PROBLEM REQUIREMENTS – Could you return, word for word, the lines of the records below that begin with the line containing "You are a computer-use agent. Viewport: 1358px" and continue through the line containing "point(742,60)", with both of those lines included?
━━━━━ PROVIDED RECORDS ━━━━━
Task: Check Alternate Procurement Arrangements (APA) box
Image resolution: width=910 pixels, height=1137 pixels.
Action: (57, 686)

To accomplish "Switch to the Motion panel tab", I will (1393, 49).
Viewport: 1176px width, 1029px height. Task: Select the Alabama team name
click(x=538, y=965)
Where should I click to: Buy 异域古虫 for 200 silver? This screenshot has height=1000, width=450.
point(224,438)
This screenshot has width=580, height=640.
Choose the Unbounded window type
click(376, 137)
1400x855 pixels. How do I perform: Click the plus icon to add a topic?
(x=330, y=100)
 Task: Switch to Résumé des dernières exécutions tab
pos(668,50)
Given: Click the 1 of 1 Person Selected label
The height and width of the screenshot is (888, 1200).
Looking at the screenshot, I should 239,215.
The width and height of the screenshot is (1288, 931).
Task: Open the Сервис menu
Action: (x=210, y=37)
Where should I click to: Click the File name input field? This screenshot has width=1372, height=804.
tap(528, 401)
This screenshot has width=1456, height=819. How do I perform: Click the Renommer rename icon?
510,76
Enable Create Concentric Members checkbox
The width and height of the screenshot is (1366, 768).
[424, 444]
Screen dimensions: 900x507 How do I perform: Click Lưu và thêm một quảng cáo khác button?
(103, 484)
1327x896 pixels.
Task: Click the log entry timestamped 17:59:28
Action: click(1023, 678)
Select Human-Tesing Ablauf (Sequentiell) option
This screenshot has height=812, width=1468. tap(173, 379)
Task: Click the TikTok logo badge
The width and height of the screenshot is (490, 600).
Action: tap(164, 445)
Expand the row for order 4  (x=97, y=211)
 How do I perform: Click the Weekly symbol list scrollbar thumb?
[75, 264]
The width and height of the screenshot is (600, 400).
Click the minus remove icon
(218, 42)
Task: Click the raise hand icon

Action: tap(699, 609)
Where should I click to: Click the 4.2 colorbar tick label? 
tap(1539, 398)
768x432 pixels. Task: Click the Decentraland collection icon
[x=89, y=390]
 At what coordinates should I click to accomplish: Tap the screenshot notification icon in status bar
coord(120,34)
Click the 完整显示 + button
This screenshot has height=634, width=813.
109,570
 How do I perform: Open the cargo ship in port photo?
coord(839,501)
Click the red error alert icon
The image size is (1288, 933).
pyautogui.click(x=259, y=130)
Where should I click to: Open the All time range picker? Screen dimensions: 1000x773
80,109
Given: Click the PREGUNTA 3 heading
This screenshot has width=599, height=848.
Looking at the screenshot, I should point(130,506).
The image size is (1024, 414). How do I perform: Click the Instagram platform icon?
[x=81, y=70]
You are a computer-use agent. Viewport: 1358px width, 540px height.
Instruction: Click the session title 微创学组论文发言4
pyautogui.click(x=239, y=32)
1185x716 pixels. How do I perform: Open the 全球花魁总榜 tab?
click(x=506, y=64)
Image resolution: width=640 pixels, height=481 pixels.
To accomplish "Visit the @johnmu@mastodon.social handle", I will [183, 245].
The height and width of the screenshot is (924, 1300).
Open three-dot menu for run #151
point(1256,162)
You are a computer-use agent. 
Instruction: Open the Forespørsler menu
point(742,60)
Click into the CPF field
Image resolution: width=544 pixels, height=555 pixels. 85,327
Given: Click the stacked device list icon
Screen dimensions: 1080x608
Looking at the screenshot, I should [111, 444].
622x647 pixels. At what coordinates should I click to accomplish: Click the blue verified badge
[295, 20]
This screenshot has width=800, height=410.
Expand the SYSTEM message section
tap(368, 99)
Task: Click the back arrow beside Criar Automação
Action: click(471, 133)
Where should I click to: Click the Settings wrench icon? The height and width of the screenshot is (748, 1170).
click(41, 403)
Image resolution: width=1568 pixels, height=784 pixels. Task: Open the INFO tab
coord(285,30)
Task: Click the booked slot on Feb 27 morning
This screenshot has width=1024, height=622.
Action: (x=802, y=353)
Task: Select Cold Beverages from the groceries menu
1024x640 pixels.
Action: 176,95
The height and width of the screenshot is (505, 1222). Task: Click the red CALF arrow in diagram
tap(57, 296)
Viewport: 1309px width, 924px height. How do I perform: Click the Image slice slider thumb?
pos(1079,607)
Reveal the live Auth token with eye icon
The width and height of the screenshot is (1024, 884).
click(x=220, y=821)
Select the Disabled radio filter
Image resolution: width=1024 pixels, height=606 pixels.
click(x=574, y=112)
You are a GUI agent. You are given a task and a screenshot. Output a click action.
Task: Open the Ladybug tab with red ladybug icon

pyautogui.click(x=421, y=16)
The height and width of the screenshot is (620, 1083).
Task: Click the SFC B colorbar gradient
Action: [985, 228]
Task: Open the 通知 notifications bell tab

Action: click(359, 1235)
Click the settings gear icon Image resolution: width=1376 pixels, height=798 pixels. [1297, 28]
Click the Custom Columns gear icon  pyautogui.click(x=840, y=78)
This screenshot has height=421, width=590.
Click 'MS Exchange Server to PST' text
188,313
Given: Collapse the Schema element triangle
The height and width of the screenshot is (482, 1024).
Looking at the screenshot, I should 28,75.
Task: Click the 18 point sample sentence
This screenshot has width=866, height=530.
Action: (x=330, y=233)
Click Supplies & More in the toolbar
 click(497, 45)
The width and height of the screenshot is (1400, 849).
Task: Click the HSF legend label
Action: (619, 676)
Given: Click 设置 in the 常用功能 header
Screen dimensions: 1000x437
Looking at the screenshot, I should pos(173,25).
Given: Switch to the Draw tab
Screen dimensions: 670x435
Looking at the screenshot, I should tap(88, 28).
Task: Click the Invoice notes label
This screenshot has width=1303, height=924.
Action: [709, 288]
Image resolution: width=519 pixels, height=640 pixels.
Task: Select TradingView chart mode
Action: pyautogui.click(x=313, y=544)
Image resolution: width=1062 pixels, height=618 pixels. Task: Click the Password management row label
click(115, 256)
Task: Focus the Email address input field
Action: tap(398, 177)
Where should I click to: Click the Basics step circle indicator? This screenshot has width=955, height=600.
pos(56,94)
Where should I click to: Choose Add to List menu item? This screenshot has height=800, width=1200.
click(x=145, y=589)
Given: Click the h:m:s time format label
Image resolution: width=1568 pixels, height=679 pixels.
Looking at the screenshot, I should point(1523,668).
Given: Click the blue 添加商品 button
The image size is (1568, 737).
━━━━━
REPLY TO THE EXERCISE –
You are a computer-use agent. Viewport: 1358px width, 540px height.
Instruction: Click the session title 微创学组论文发言4
pyautogui.click(x=239, y=32)
1185x716 pixels. How do I perform: Open the 全球花魁总榜 tab?
click(x=506, y=64)
Image resolution: width=640 pixels, height=481 pixels.
To accomplish "Visit the @johnmu@mastodon.social handle", I will [183, 245].
The height and width of the screenshot is (924, 1300).
Open three-dot menu for run #151
point(1256,162)
You are a computer-use agent. 
Instruction: Open the Forespørsler menu
point(742,60)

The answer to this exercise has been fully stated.